(REQUIRED ACTION): The records, repeated exactly and in full, are the expected answer.

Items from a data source

--

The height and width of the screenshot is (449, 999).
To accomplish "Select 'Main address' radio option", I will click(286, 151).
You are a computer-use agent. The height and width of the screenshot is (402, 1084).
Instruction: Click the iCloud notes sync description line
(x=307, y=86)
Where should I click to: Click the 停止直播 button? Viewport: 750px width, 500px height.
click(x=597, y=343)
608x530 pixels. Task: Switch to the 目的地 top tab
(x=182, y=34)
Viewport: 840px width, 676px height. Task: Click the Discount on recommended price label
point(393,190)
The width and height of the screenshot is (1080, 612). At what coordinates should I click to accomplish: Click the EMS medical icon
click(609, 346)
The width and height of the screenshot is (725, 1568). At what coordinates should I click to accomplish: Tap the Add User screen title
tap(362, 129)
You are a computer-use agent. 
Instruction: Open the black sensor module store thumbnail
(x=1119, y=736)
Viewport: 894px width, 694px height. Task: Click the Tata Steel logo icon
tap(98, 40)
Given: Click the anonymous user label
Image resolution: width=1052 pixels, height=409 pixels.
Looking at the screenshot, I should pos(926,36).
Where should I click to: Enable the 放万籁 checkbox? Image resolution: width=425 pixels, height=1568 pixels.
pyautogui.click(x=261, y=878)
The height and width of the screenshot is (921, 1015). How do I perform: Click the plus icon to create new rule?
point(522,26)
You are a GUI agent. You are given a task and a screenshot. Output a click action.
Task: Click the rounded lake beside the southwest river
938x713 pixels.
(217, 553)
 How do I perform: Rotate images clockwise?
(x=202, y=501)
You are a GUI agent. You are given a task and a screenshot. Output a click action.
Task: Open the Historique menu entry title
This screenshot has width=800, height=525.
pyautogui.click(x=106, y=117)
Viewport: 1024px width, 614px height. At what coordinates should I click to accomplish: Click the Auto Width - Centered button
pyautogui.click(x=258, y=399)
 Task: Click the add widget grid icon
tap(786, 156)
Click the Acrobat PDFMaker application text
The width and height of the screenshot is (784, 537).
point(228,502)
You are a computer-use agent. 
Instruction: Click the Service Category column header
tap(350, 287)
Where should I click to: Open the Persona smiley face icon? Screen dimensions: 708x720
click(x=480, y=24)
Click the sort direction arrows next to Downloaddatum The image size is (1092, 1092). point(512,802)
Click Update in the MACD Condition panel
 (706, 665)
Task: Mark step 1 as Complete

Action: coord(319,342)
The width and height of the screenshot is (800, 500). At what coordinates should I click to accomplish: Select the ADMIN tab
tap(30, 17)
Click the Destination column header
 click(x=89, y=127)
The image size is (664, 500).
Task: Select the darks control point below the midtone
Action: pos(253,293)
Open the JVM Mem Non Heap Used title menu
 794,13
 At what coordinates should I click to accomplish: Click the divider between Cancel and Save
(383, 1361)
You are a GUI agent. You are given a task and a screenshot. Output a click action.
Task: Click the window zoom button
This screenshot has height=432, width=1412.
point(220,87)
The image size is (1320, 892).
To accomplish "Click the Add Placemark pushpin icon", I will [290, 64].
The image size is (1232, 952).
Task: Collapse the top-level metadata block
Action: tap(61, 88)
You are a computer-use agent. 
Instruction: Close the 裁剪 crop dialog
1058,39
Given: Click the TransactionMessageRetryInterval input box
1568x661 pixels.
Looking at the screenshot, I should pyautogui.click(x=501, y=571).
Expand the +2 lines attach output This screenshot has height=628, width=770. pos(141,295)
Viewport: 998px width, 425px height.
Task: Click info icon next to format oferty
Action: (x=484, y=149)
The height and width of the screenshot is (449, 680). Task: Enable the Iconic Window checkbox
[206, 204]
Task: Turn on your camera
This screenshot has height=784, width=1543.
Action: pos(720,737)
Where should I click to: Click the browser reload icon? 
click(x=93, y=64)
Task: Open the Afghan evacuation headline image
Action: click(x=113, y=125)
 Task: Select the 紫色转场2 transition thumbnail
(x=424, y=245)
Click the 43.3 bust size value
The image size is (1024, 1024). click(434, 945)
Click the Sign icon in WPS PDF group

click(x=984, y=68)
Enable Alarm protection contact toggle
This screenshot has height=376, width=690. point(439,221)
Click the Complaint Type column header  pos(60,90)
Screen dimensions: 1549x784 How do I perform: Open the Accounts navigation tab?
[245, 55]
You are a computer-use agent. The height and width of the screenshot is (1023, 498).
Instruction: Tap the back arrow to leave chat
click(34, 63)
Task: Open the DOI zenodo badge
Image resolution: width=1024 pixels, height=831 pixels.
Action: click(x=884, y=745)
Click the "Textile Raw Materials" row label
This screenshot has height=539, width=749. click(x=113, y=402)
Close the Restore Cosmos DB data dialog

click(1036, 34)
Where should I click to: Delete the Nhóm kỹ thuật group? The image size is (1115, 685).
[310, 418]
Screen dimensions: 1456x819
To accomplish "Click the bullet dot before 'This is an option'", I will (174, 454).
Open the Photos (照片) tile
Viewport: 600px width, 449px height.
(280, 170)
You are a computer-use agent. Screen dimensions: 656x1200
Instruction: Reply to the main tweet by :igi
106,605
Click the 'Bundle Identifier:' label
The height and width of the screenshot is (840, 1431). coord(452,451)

--

(EXERCISE SOLUTION):
The height and width of the screenshot is (449, 999).
To accomplish "Select 'Main address' radio option", I will click(286, 151).
You are a computer-use agent. The height and width of the screenshot is (402, 1084).
Instruction: Click the iCloud notes sync description line
(x=307, y=86)
Where should I click to: Click the 停止直播 button? Viewport: 750px width, 500px height.
click(x=597, y=343)
608x530 pixels. Task: Switch to the 目的地 top tab
(x=182, y=34)
Viewport: 840px width, 676px height. Task: Click the Discount on recommended price label
point(393,190)
The width and height of the screenshot is (1080, 612). At what coordinates should I click to accomplish: Click the EMS medical icon
click(609, 346)
The width and height of the screenshot is (725, 1568). At what coordinates should I click to accomplish: Tap the Add User screen title
tap(362, 129)
You are a computer-use agent. 
Instruction: Open the black sensor module store thumbnail
(x=1119, y=736)
Viewport: 894px width, 694px height. Task: Click the Tata Steel logo icon
tap(98, 40)
Given: Click the anonymous user label
Image resolution: width=1052 pixels, height=409 pixels.
Looking at the screenshot, I should pos(926,36).
Where should I click to: Enable the 放万籁 checkbox? Image resolution: width=425 pixels, height=1568 pixels.
pyautogui.click(x=261, y=878)
The height and width of the screenshot is (921, 1015). How do I perform: Click the plus icon to create new rule?
point(522,26)
You are a GUI agent. You are given a task and a screenshot. Output a click action.
Task: Click the rounded lake beside the southwest river
938x713 pixels.
(217, 553)
 How do I perform: Rotate images clockwise?
(x=202, y=501)
You are a GUI agent. You are given a task and a screenshot. Output a click action.
Task: Open the Historique menu entry title
This screenshot has width=800, height=525.
pyautogui.click(x=106, y=117)
Viewport: 1024px width, 614px height. At what coordinates should I click to accomplish: Click the Auto Width - Centered button
pyautogui.click(x=258, y=399)
 Task: Click the add widget grid icon
tap(786, 156)
Click the Acrobat PDFMaker application text
The width and height of the screenshot is (784, 537).
point(228,502)
You are a computer-use agent. 
Instruction: Click the Service Category column header
tap(350, 287)
Where should I click to: Open the Persona smiley face icon? Screen dimensions: 708x720
click(x=480, y=24)
Click the sort direction arrows next to Downloaddatum The image size is (1092, 1092). point(512,802)
Click Update in the MACD Condition panel
 (706, 665)
Task: Mark step 1 as Complete

Action: coord(319,342)
The width and height of the screenshot is (800, 500). At what coordinates should I click to accomplish: Select the ADMIN tab
tap(30, 17)
Click the Destination column header
 click(x=89, y=127)
The image size is (664, 500).
Task: Select the darks control point below the midtone
Action: pos(253,293)
Open the JVM Mem Non Heap Used title menu
 794,13
 At what coordinates should I click to accomplish: Click the divider between Cancel and Save
(383, 1361)
You are a GUI agent. You are given a task and a screenshot. Output a click action.
Task: Click the window zoom button
This screenshot has height=432, width=1412.
point(220,87)
The image size is (1320, 892).
To accomplish "Click the Add Placemark pushpin icon", I will [290, 64].
The image size is (1232, 952).
Task: Collapse the top-level metadata block
Action: tap(61, 88)
You are a computer-use agent. 
Instruction: Close the 裁剪 crop dialog
1058,39
Given: Click the TransactionMessageRetryInterval input box
1568x661 pixels.
Looking at the screenshot, I should pyautogui.click(x=501, y=571).
Expand the +2 lines attach output This screenshot has height=628, width=770. pos(141,295)
Viewport: 998px width, 425px height.
Task: Click info icon next to format oferty
Action: (x=484, y=149)
The height and width of the screenshot is (449, 680). Task: Enable the Iconic Window checkbox
[206, 204]
Task: Turn on your camera
This screenshot has height=784, width=1543.
Action: pos(720,737)
Where should I click to: Click the browser reload icon? 
click(x=93, y=64)
Task: Open the Afghan evacuation headline image
Action: click(x=113, y=125)
 Task: Select the 紫色转场2 transition thumbnail
(x=424, y=245)
Click the 43.3 bust size value
The image size is (1024, 1024). click(434, 945)
Click the Sign icon in WPS PDF group

click(x=984, y=68)
Enable Alarm protection contact toggle
This screenshot has height=376, width=690. point(439,221)
Click the Complaint Type column header  pos(60,90)
Screen dimensions: 1549x784 How do I perform: Open the Accounts navigation tab?
[245, 55]
You are a computer-use agent. The height and width of the screenshot is (1023, 498).
Instruction: Tap the back arrow to leave chat
click(34, 63)
Task: Open the DOI zenodo badge
Image resolution: width=1024 pixels, height=831 pixels.
Action: click(x=884, y=745)
Click the "Textile Raw Materials" row label
This screenshot has height=539, width=749. click(x=113, y=402)
Close the Restore Cosmos DB data dialog

click(1036, 34)
Where should I click to: Delete the Nhóm kỹ thuật group? The image size is (1115, 685).
[310, 418]
Screen dimensions: 1456x819
To accomplish "Click the bullet dot before 'This is an option'", I will (174, 454).
Open the Photos (照片) tile
Viewport: 600px width, 449px height.
(280, 170)
You are a computer-use agent. Screen dimensions: 656x1200
Instruction: Reply to the main tweet by :igi
106,605
Click the 'Bundle Identifier:' label
The height and width of the screenshot is (840, 1431). coord(452,451)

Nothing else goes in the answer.